Aunque David sabía algo de botánica, no hacía falta ser profesional para advertir que aquellas plantas eran extrañas. Para empezar, el suelo del bosquete estaba tapizado de ramas muertas, sugiriendo que no se trataba de árboles de hoja caduca, sino que lo caedizo en este caso eran las ramas. Además, esas ramas y la corteza de los troncos tenían un aspecto llamativo, que recordaba a las tabletas de chocolate con cereales. Por otra parte, las hojas tenían un aire familiar, pues se parecían a las que David había visto a menudo fosilizadas. Definitivamente, eran ejemplares muy raros, así que al regreso el explorador llevó consigo unas pocas muestras. Su estudio reveló que se trataba de árboles a los que se creía extinguidos desde hacía decenas de millones de años, que habían vivido en el Periodo Jurásico, coincidiendo con los dinosaurios, y que pertenecían al grupo de las araucarias. Popularmente se les llamó árboles dinosaurio y científicamente, honrando tanto al lugar donde se conservaron como a su descubridor, Wollemia nobilis (en jardinería se les conoce como pinos de Wollemi, aunque no sean pinos, y hoy existen pequeños ejemplares en muchos jardines botánicos del mundo, incluyendo los de Madrid y Barcelona).

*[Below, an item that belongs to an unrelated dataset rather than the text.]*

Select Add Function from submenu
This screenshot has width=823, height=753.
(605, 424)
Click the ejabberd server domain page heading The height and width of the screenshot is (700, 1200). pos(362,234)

Si a 150 kilómetros de una ciudad de cinco millones de habitantes puede encontrarse una especie nueva tan alta como una casa de diez pisos, ¿qué no ocurrirá en áreas más remotas y con seres más pequeños? Cuando acuñaron el término biodiversidad, los científicos que lo hicieron quisieron transmitir con él no sólo una idea de la inmensa variedad de vida sobre la Tierra, sino también de su fragilidad, y asimismo, aunque en este punto se haya avanzado menos, del desconocimiento acerca de la misma. El caso del árbol dinosaurio es espectacular, pero en modo alguno excepcional. Cada año se describen miles de seres nuevos, y aun así, quizás nueve de cada diez especies vivientes están esperando a ser descubiertas y recibir su nombre científico.